Penny Boys, OFT Executive Director, said: 'The merger raises concerns about a loss of competition between Exeter International Airport and Bristol International Airport which may ultimately adversely affect the choice of low-cost and charter flights for air passengers in the South West of England.'
The acquisition was referred to the OFT by the European Commission under Article 9 of the EC Merger Regulation on 8 August 2005 following a request by the OFT (see press release 132/05).
The CC is expected to report by 27 March 2006.
NOTES
1. Macquaire Airports Ltd and Ferrovial Aeropuertos SA jointly own Bristol International Airport. Exeter International Airport is currently owned by Devon County Council.
2. The reference test - the OFT has a duty to make a reference to the CC if the OFT believes that it is or may be the case that arrangements are in progress or in contemplation which, if carried into effect, will result in the creation of a relevant merger situation; and the creation of that situation may be expected to result in a substantial lessening of competition within any market or markets in the United Kingdom for goods or services.

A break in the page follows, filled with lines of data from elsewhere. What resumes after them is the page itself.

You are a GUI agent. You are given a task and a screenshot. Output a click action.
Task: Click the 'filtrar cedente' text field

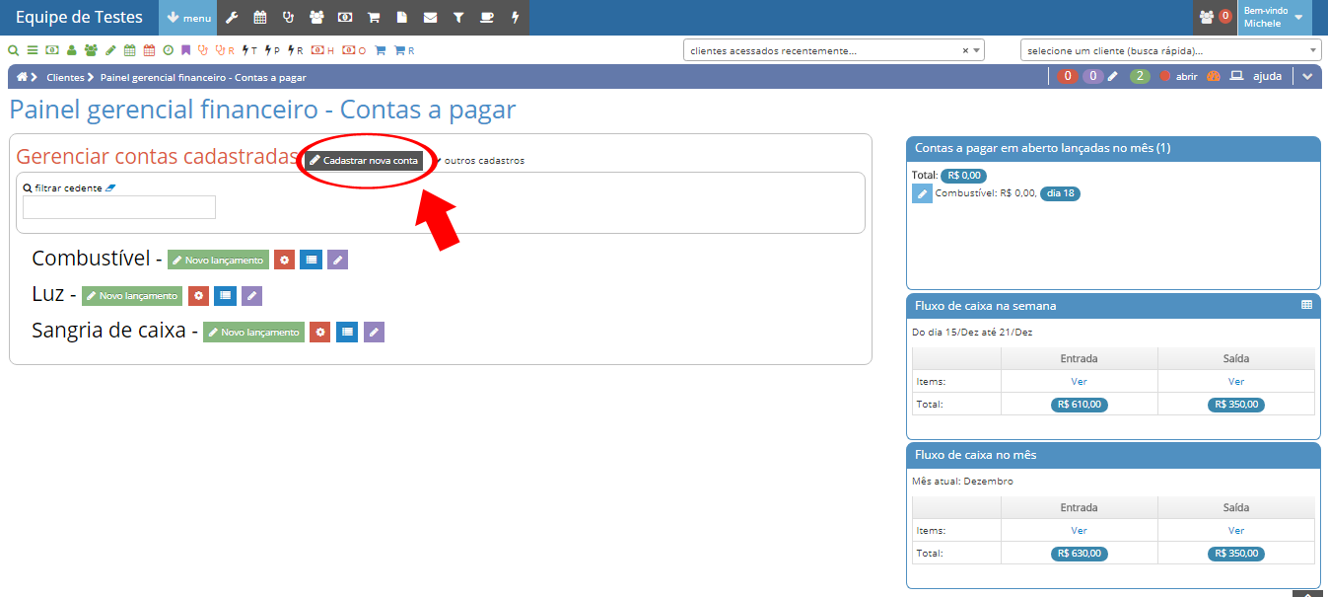119,207
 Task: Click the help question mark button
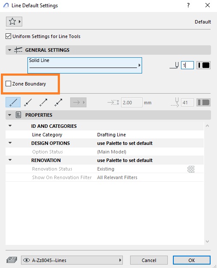click(188, 5)
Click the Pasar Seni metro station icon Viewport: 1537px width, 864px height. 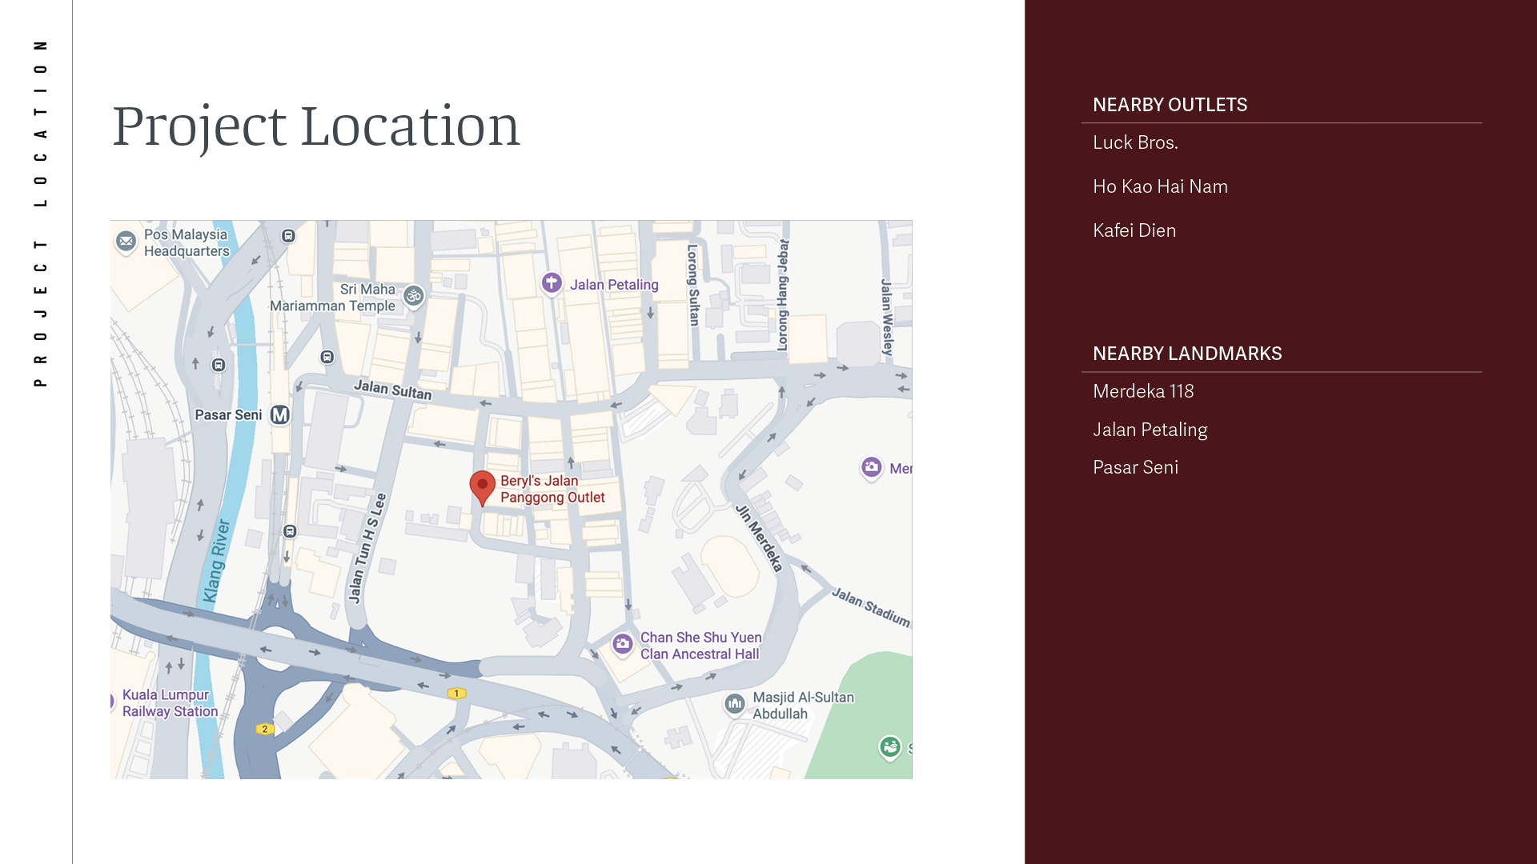click(x=279, y=414)
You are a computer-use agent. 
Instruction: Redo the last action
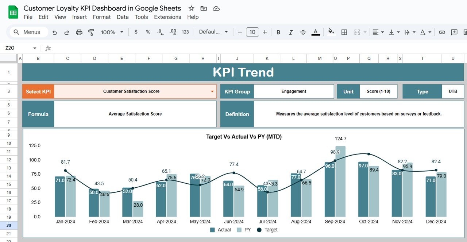[67, 32]
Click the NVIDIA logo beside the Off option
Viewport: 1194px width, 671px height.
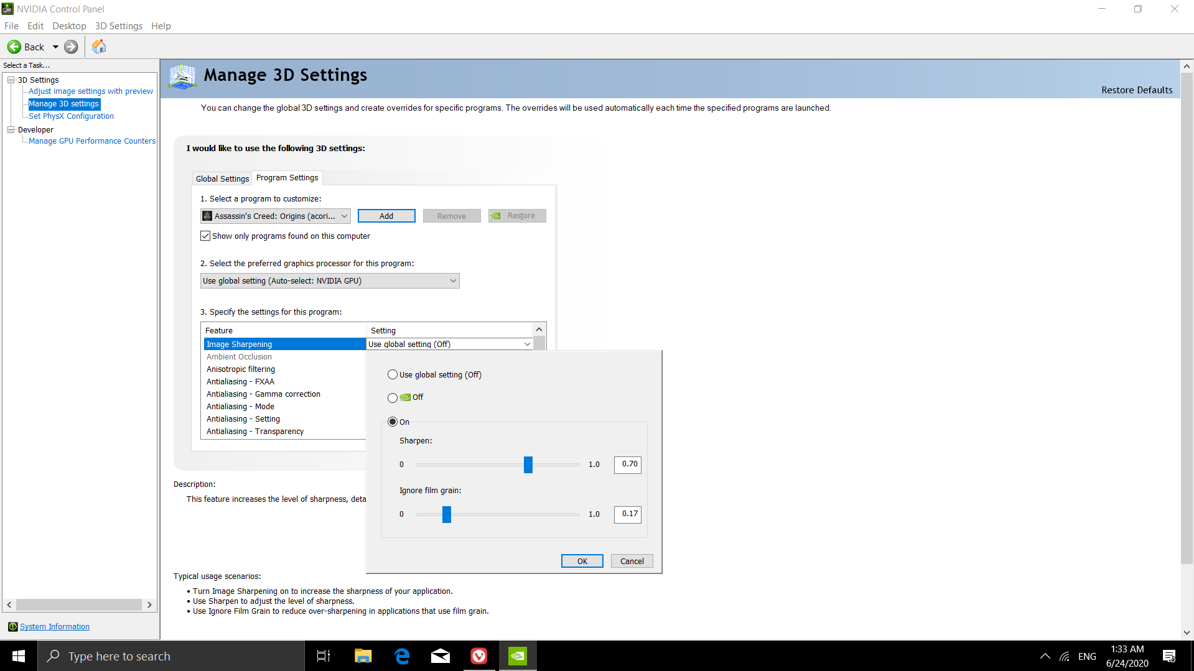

3. Under the Enterprise Act 2002 a relevant merger situation is created if two or more enterprises have ceased to be distinct enterprises; and the value of the turnover in the United Kingdom of the enterprise being taken over exceeds £70 million; or as a result of the transaction, in relation to the supply of goods or services of any description, a 25 per cent share of supply in the UK (or a substantial part thereof) is created or enhanced.
4. The CC may extend the 24 week period within which it is required to publish its report by no more than eight weeks if it considers that there are special reasons why the report cannot be published within that period.
5. The text of this decision will be placed on the mergers section of this website as soon as is reasonably practicable.